## [TEXTE]
Au contraire, l’indignation peut sembler, au moins au départ, l’exact revers de la colère : comme il serait honteux d’être en colère, il serait tout aussi honteux de ne pas être capable de s’indigner, c’est-à-dire de ne pas avoir un sens sourcilleux de sa dignité, de la dignité de sa classe ou de la dignité de son bon naturel. Toutefois, un tel effet de miroir n’est sans doute qu’une illusion rétrospective. L’indignation, en effet, est d’abord davantage romaine ou propre à la Grèce hellénistique qu’authentiquement grecque : ce sont les Romains, et tout particulièrement les patriciens romains, qui inventent véritablement le sens de la dignitas, cette vertu consistant à avoir honte des fautes commises par soi-même ou par autrui envers les exigences de son rang ou de son masque (de sa personna), et imposant donc, à rebours, de tout faire pour s’en montrer à la hauteur. Les Grecs, au moins jusqu’aux Stoïciens, n’avaient ni une telle idée de la honte et de la faute, ni une telle idée d’un rang incarné dans son masque social. De ce fait, et plus conceptuellement, l’indignation ne semble pas du tout avoir poussé sur le même sol que la colère. Le colérique, c’est l’homme ignorant, vulgaire et laid ; l’indigné, c’est au contraire l’homme qui connaît son rang et exprime une claire dignité outragée. Le sol de l’indignation semble donc bien davantage aristocratique, esthétique et même philosophique, puisque c’est d’abord le philosophe qui déplace la colère physique sur le plan de la condamnation morale.

Un tel sol semble pendant longtemps demeurer inchangé, le christianisme antique et médiéval semblant se contenter d’un côté de concentrer les puissances d’indignation propre à toute aristocratie dans les mains et le verbe de la seule classe sacerdotale (produisant ainsi des champions de l’indignation encore inconnus jusque-là, notamment toute la série de papes et de théologiens en charge de défendre les droits de celui-ci face au roi) ; et d’un autre côté, de réhabiliter au moins une certaine forme de colère : non celle du vulgaire (jacqueries, pillages, brutalités individuelles), mais celle de Dieu (Dies irae) incarnée par ses représentants terrestres (prêtres ou croisés).

## [CONSIGNES DE L'EXERCICE]
A - Relevez dans le texte sur l'indignation tous les exemples donnés de la colère du vulgaire.
B - Dites si chacune des affirmations suivantes s'accorde avec le texte sur l'indignation, en citant les mots qui le montrent : (i) Les Romains ont inventé le sens de la dignitas. (ii) L'indignation a poussé sur le même sol que la colère. (iii) Le christianisme réhabilite la colère de Dieu.
C - D'après le texte sur l'indignation, qui déplace d'abord la colère physique sur le plan de la condamnation morale ?

## [LISTE DES ENTRÉES]
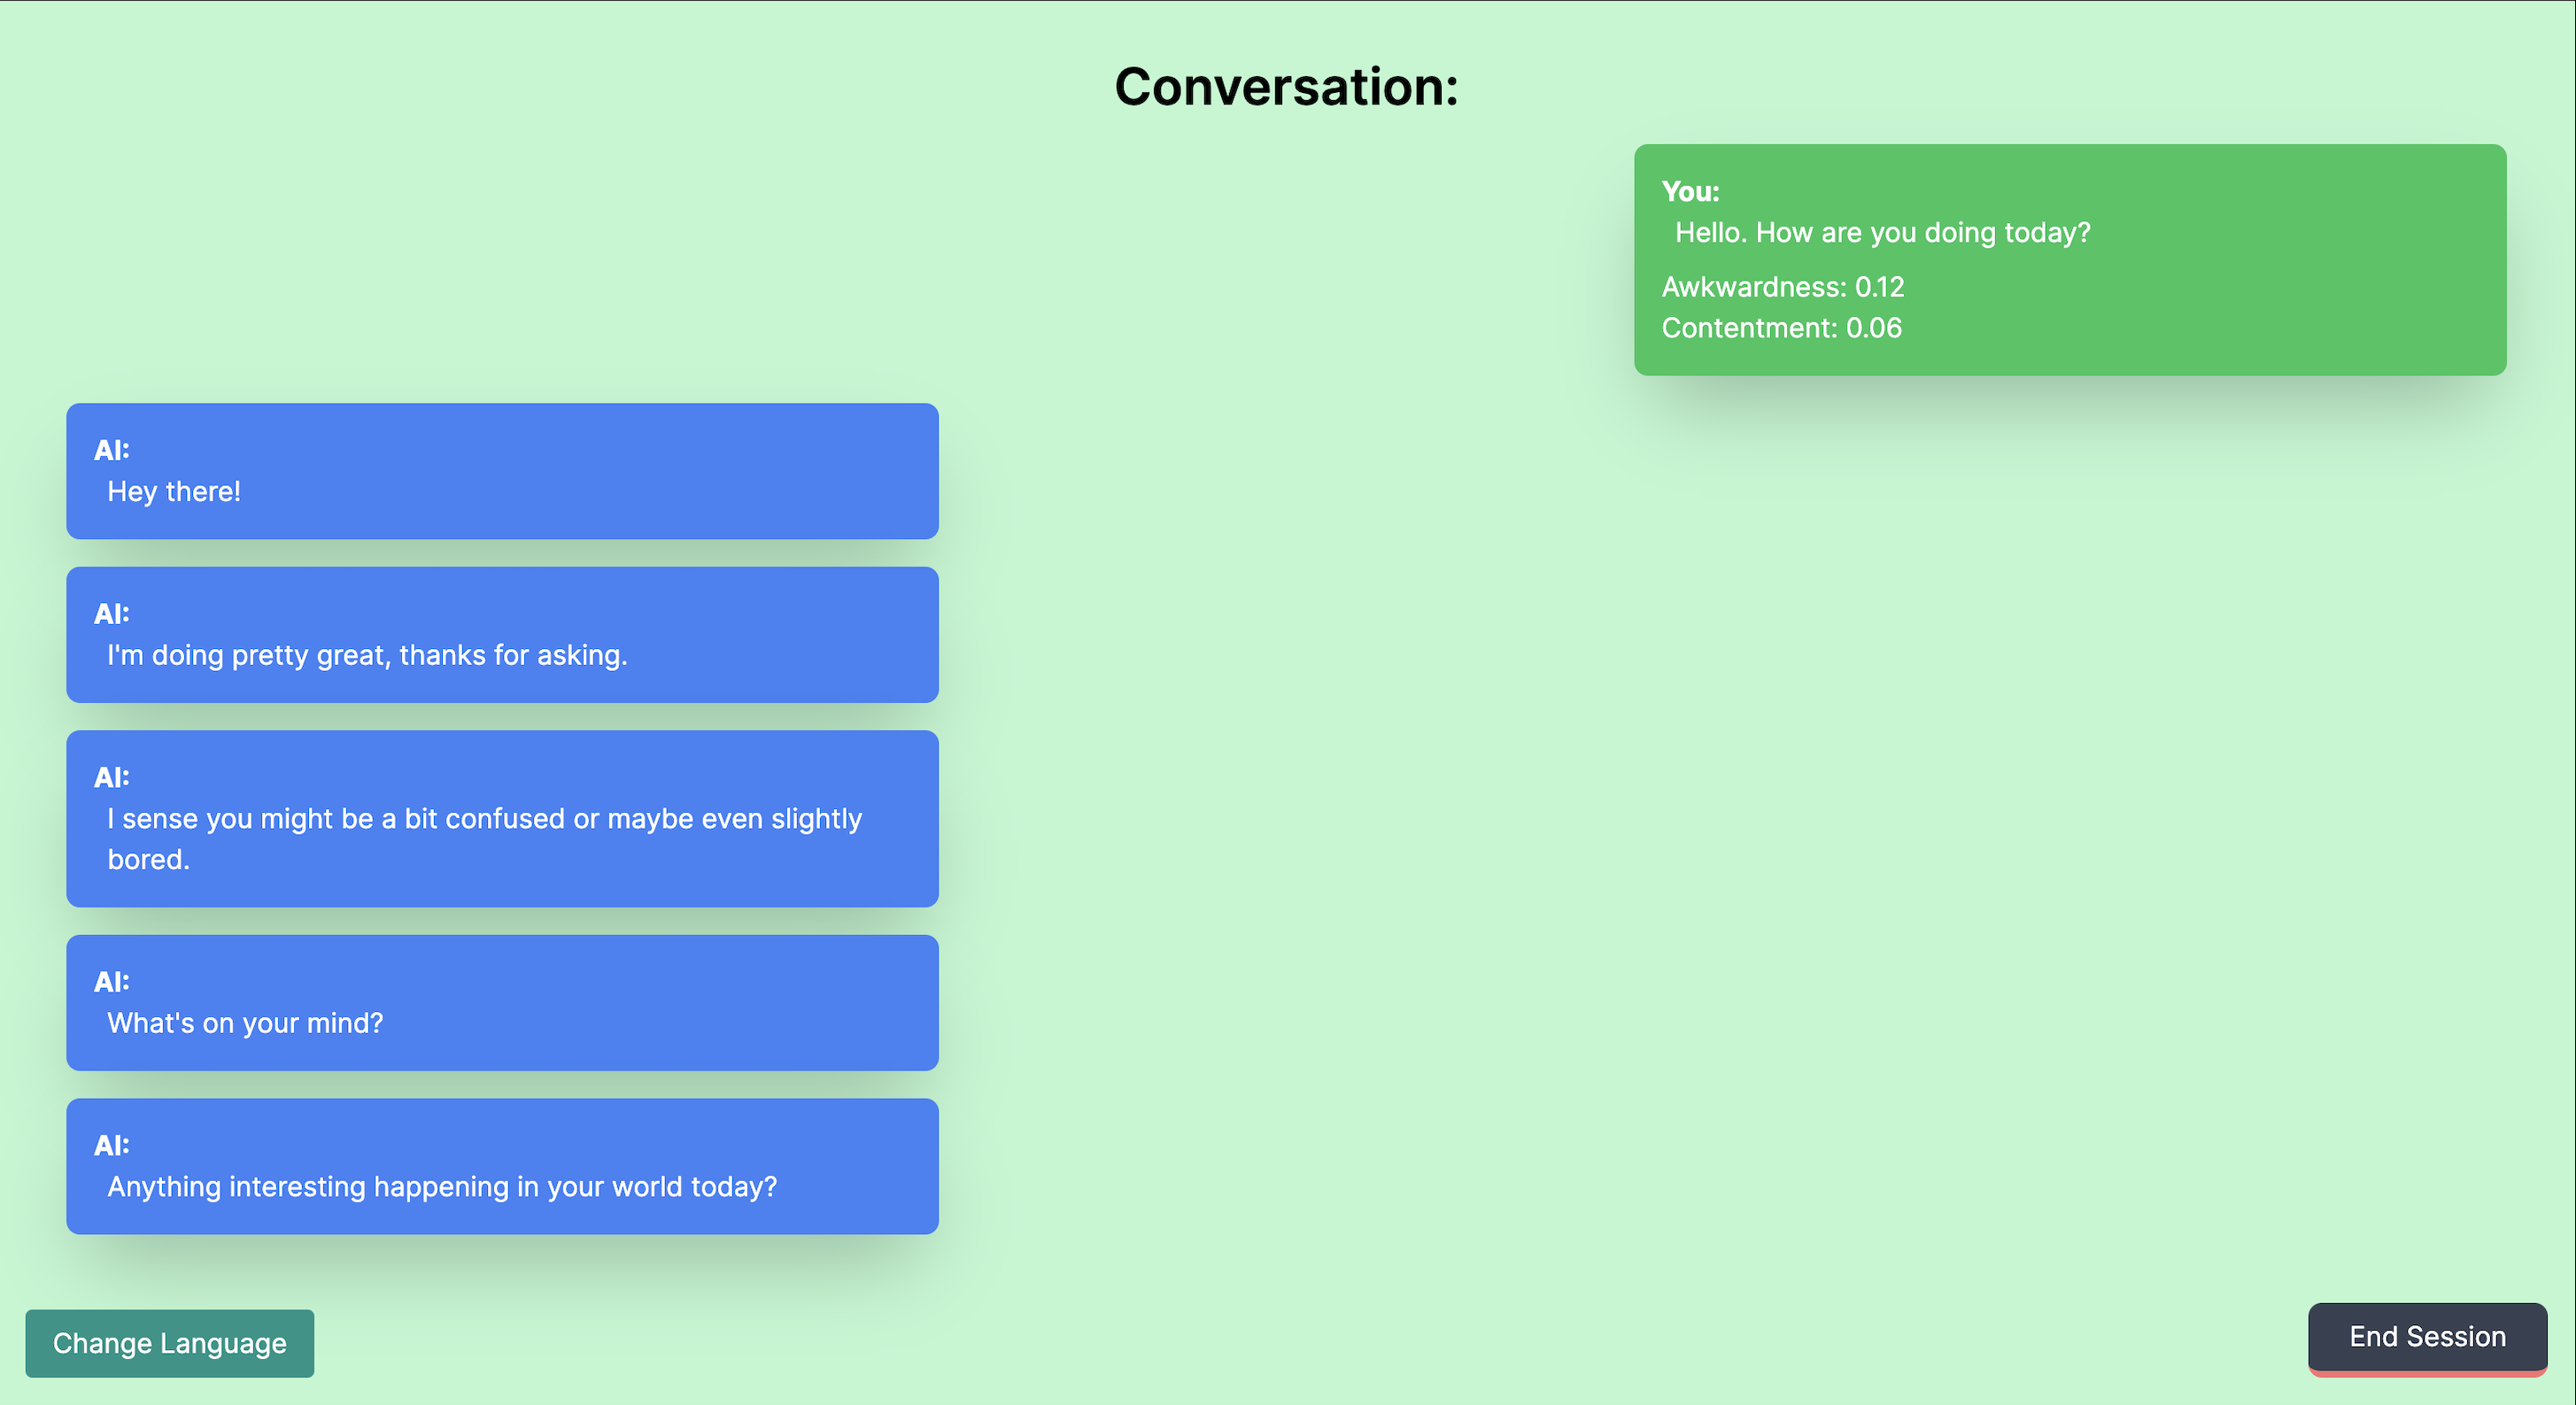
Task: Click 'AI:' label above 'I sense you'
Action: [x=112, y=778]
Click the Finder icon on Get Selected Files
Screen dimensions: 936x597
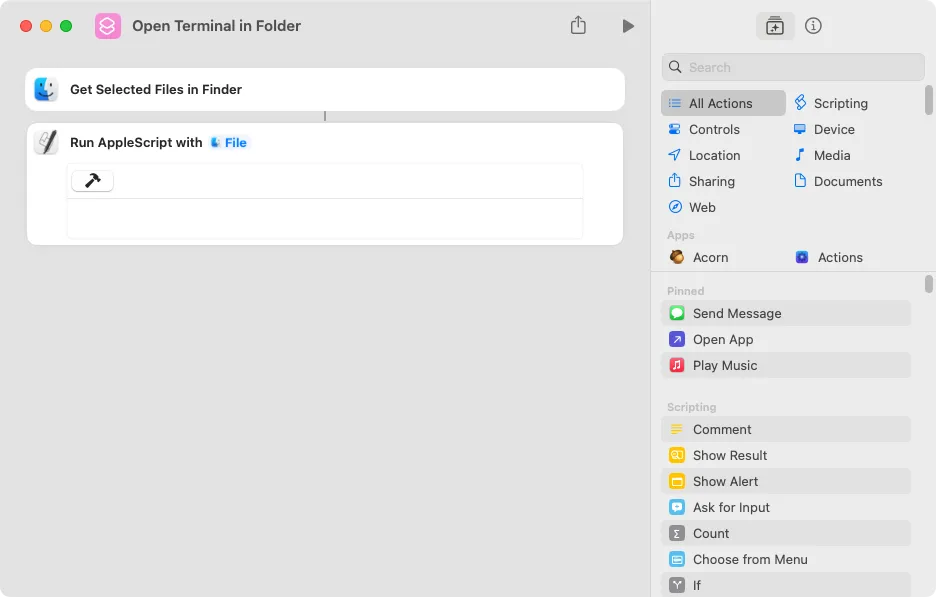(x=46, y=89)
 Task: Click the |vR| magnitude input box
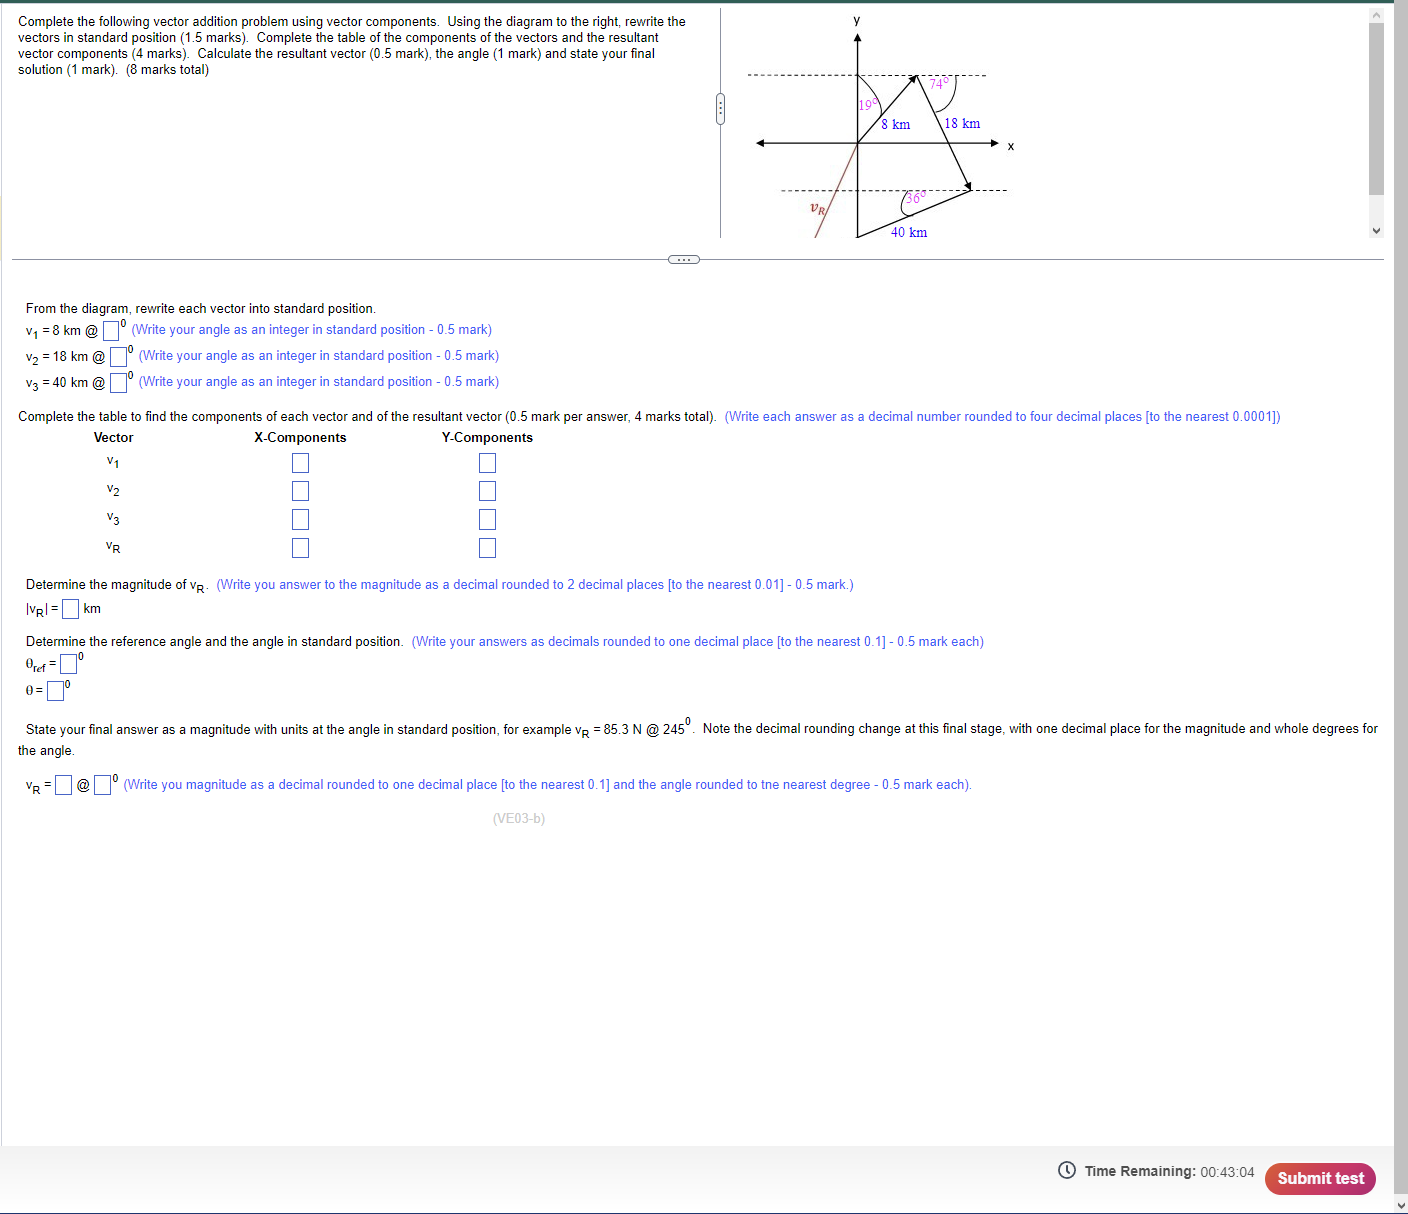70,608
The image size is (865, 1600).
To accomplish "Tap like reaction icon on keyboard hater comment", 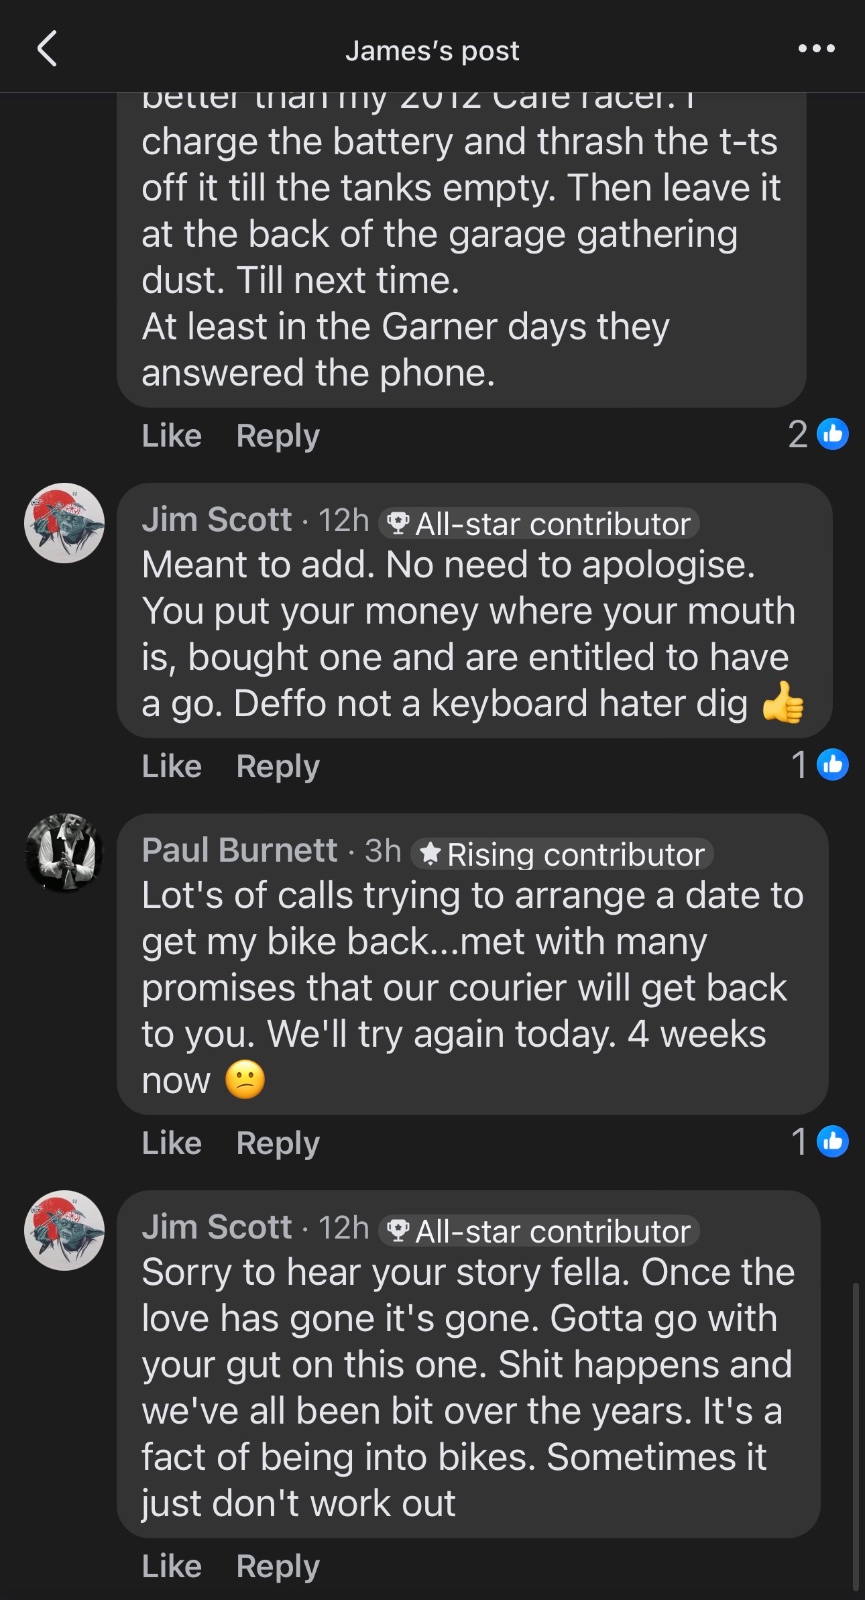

## [RÉPONSES ATTENDUES]
A - jacqueries, pillages, brutalités individuelles

B -
(i) Oui : « ce sont les Romains, et tout particulièrement les patriciens romains, qui inventent véritablement le sens de la dignitas ».
(ii) Non : « l’indignation ne semble pas du tout avoir poussé sur le même sol que la colère ».
(iii) Oui : « mais celle de Dieu (Dies irae) incarnée par ses représentants terrestres (prêtres ou croisés) ».

C - Le philosophe.